Mortgage

Mortgage Prepayment: Consequences You Might Not See Coming

Paying off a Utah home loan—whether you want to own your house outright or pursue mortgage refinancing —early is one of the surefire ways to prepare for a stress-free retirement. After all, nobody wants to enter their sunset years, a period when one’s income is usually no longer as high as it used to be, dealing with mortgage debt.

However, not everyone who prepays a home loan in full necessarily wants to own a house free and clear. Furthermore, mortgage prepayment is not entirely advantageous.
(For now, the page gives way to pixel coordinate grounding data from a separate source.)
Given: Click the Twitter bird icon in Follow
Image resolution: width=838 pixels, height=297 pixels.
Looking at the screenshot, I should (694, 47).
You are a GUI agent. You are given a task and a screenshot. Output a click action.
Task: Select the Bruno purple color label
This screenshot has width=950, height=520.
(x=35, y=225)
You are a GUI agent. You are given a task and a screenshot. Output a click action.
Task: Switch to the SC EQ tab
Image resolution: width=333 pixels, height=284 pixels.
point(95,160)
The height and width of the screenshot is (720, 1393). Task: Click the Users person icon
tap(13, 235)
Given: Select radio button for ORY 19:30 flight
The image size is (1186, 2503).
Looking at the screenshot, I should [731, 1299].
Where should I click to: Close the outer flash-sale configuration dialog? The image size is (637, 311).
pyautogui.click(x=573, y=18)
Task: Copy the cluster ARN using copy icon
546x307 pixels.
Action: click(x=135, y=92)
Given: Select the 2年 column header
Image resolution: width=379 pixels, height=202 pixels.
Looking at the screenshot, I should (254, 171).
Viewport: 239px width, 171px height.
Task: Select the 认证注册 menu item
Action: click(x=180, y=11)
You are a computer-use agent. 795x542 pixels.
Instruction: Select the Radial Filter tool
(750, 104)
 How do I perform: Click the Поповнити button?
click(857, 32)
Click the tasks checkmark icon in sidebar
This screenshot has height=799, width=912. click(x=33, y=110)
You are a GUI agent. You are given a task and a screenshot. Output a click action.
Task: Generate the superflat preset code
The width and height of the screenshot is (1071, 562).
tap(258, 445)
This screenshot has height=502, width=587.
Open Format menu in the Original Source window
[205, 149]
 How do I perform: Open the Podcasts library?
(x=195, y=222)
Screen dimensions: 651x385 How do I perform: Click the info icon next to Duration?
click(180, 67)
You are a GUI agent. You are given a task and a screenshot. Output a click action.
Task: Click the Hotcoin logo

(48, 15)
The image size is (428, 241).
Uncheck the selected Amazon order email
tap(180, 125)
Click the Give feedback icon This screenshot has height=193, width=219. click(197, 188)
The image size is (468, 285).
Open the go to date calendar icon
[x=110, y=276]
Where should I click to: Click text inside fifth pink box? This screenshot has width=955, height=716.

If you are planning to take this route, you might unknowingly compromise your finances in the long run.

Below are the usual negative consequences of fast-tracking the maturity of your mortgage.

Making Your Cash Illiquid

Conventional wisdom says that owning a house is not throwing money away. This belief can hold since a piece of real estate is an asset. It has value, and you can sell it and turn a profit if you want to.

The more you reduce your principal balance, the amount that represents how much you still owe on your house, the more your property becomes yours and the less your lender’s stake in it.

Some experts might even say that a house is a forced-savings instrument. Your principal payment turns into home equity, which is a form of wealth you can tap to get cash if needed. In other words, a portion of your monthly payment, in a manner of speaking, still goes into your pocket.

There is one problem, though: illiquidity. Unlike other assets that you can easily convert into actual money you can spend to buy and pay for stuff, a house takes several days at best to get sold. In case of emergency, you can’t turn to your home equity to access a bunch of funds instantly.

Paying your mortgage more than what you are supposed to means tying your money into an illiquid. Prepayment might ultimately increase your net worth in the end, but it can render you cash-poor.

Slowing the Growth of Your Wealth

Computing finances

Ironically, making extra mortgage payments in hopes of reducing your liabilities can actually affect the size of your wealth. Houses, like other assets, are prone to price fluctuations due to economic forces.

Making small additional payments regularly or lump-sum ones occasionally does not guarantee wealth buildup. If the real estate market goes sour, your home equity could vanish before you realize what happened.

If you want to think of your house more as a store of wealth and less as a means of housing security, avoid putting all of your money in it. Place your eggs in different baskets to have a cushion against market crashes and help keep your wealth intact.

Hurting Your Credit

Paying off a home loan via a refi can harm your credit in two ways because you are basically replacing debt with another. Taking out a mortgage triggers a hard inquiry and decreases the average age of your credit accounts.

Your FICO scores can recover as your credit history stabilizes. But you will have to deal with the implications of being less creditworthy in the meantime.

Mortgage prepayment is key to absolute homeownership. It has more downsides than you might think, but its ultimate merits are usually worth the trouble.